My wife? I said it before, I was virtually ignoring her in every way possible. We'd chat, we didn't outright fight that much, I just was not being her husband. I stopped doing the big things because of the medication, but I stopped doing the little things too. I was not much help to her and she was really starting to get affected by the distance I was creating between me and her and everybody.
Carter had to be taken out of the Peer Program at Bennett's school, something else I never really talked about. We were spending all our days together here at the house and really clashing with each other. Instead of seeing it as an opportunity to try to re-connect with my son who was feeling left out because of Bennett's condition, I isolated myself from him, saying to Jen that he was just too hard to manage all day. Now in addition to everything else, I was becoming a parental failure. Or at least I felt like it.

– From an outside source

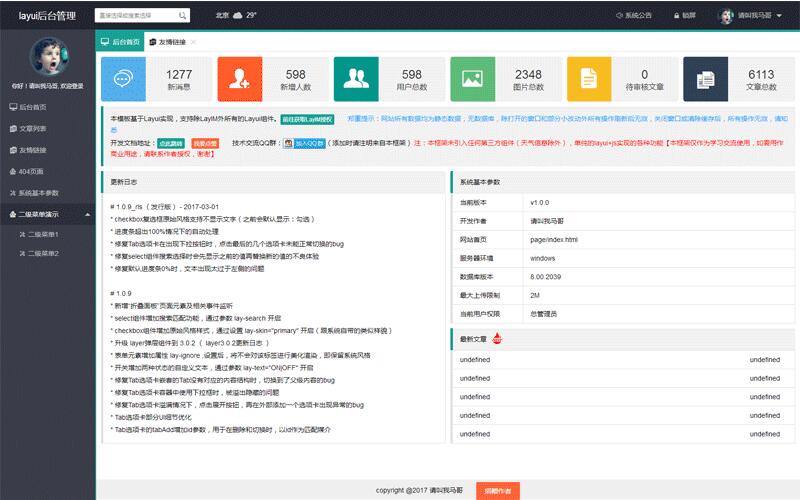Click the Beijing weather cloud icon
Screen dimensions: 800x500
[238, 16]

And then, of course, there was Bennett. Little, sweet Bennett, who was making some progress but not the progress I wanted, and certainly not at the speed with which I was expecting or hoping. He was so hard to connect with, his disabilities so hard to...accept. And yet, there were positives, I just focused so much on the negatives that even though I was seeing the positives I wasn't letting them comfort me, I wasn't allowing them to do any kind of good within me.

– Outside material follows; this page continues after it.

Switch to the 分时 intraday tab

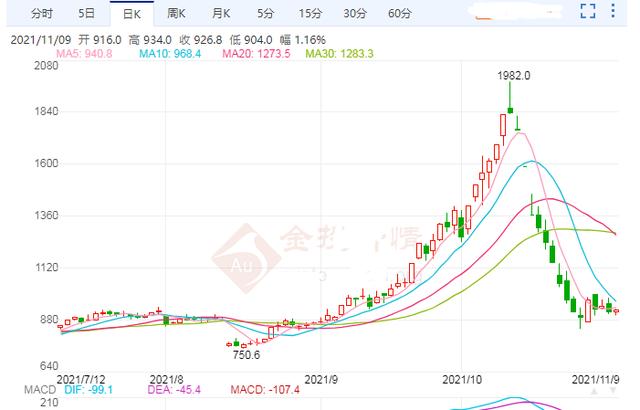[41, 14]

I think partially this is why on August 11th, Jennifer decided to take Bennett and Carter up to her sister's house and she would take Bennett to his one year follow up appointments on the 12th and 13th alone, while I stayed here. She said at the time she just didn't think I needed the added stress, but as I look back I think she just wanted to be away from me for a while as I was not someone who was much fun to be around.
I should have insisted, but of course I didn't, I stayed home, because that was becoming my new Modus Operandi.
Don't leave the house.
Exist within myself.
Of all the things about this summer and my descent into total disconnect, this is the one complete regret that I have for which I offer no excuse or rationale or even ask for forgiveness. The fact that I had led us both to a place where I was not in attendance at these appointments is, frankly, unforgivable. I can only cop to that as one in the loss column, learn from it, and move on.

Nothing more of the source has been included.